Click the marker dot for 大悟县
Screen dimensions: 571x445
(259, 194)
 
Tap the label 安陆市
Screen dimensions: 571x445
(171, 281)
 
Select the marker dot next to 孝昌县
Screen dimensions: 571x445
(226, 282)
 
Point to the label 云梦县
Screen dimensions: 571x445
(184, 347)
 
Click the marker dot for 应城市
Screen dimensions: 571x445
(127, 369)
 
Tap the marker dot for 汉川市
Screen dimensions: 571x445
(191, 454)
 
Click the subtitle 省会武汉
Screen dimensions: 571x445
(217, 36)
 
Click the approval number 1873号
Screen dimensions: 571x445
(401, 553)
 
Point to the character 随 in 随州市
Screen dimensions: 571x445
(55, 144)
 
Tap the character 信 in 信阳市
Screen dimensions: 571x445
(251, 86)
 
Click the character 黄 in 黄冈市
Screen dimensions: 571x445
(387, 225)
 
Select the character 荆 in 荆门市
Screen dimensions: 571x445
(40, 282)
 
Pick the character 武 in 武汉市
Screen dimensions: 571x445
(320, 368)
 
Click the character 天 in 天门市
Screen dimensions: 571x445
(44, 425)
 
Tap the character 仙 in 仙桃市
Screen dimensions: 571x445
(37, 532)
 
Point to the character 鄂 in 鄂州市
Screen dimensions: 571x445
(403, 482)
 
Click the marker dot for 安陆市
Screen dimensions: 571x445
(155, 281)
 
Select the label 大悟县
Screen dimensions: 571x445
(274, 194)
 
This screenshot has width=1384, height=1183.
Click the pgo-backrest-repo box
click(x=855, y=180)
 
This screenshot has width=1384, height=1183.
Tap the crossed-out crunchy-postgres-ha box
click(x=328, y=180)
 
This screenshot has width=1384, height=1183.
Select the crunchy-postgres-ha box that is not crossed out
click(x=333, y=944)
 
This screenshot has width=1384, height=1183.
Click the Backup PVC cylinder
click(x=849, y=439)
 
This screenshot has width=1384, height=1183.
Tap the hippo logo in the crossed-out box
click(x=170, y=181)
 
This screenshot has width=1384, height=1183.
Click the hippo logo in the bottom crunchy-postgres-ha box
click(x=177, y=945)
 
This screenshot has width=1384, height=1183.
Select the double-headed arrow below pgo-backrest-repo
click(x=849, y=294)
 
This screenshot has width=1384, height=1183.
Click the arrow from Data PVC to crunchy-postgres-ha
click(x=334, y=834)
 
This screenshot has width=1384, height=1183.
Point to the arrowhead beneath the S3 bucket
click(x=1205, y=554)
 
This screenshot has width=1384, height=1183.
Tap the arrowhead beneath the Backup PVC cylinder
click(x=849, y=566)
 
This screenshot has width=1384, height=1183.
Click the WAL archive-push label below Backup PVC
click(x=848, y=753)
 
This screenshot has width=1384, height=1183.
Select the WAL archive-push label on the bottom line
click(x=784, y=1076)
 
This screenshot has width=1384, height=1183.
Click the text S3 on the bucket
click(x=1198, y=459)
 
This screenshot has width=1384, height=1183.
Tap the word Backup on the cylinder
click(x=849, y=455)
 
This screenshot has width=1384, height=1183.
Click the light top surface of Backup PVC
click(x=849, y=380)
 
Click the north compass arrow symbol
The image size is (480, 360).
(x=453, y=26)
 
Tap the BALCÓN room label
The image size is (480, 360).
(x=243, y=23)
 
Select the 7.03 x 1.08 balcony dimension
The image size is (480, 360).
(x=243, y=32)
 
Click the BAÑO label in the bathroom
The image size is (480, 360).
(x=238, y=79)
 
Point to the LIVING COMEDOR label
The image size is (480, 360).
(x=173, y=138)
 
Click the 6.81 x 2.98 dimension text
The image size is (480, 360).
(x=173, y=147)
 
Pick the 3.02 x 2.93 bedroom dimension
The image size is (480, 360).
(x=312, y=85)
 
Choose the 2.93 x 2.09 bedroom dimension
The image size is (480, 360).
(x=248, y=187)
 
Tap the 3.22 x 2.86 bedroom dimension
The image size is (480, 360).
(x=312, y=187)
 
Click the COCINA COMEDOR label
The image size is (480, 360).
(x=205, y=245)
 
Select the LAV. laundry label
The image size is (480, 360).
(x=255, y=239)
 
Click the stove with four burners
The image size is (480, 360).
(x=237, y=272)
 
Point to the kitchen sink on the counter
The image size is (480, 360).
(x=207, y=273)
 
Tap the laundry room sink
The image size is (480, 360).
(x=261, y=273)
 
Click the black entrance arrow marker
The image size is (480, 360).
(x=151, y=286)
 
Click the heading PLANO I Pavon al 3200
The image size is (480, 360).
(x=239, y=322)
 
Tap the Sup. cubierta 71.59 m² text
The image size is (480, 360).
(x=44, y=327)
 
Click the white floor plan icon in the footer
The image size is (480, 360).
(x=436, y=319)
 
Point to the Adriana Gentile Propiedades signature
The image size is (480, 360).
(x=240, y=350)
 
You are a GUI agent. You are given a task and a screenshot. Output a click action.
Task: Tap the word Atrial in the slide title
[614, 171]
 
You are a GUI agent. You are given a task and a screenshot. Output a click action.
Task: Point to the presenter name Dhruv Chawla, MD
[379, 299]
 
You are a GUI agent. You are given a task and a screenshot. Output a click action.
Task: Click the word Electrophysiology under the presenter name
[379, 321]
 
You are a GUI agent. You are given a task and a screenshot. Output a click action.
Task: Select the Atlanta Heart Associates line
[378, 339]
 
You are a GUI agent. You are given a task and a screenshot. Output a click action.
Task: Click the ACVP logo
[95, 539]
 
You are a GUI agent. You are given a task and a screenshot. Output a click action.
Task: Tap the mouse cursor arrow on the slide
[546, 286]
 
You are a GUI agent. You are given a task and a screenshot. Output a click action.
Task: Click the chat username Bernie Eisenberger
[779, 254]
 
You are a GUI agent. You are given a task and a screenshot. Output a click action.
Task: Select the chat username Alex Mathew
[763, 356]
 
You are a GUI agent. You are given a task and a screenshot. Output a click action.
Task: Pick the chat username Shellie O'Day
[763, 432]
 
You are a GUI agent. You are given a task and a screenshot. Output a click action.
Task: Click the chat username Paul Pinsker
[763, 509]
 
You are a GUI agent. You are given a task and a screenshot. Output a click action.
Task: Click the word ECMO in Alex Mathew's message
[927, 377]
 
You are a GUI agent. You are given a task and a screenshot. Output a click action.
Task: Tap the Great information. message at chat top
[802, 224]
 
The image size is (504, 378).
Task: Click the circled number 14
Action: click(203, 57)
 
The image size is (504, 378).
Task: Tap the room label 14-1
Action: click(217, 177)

________________________________________

PROMPT
Output as a JSON list of strings the lines of the records that begin with the line containing "Select the 7.03 x 1.08 balcony dimension" and end with the line containing "(x=312, y=85)", both included, one string per line and blank lines omitted.

ANSWER TO THE PROBLEM
[
  "Select the 7.03 x 1.08 balcony dimension",
  "The image size is (480, 360).",
  "(x=243, y=32)",
  "Click the BAÑO label in the bathroom",
  "The image size is (480, 360).",
  "(x=238, y=79)",
  "Point to the LIVING COMEDOR label",
  "The image size is (480, 360).",
  "(x=173, y=138)",
  "Click the 6.81 x 2.98 dimension text",
  "The image size is (480, 360).",
  "(x=173, y=147)",
  "Pick the 3.02 x 2.93 bedroom dimension",
  "The image size is (480, 360).",
  "(x=312, y=85)"
]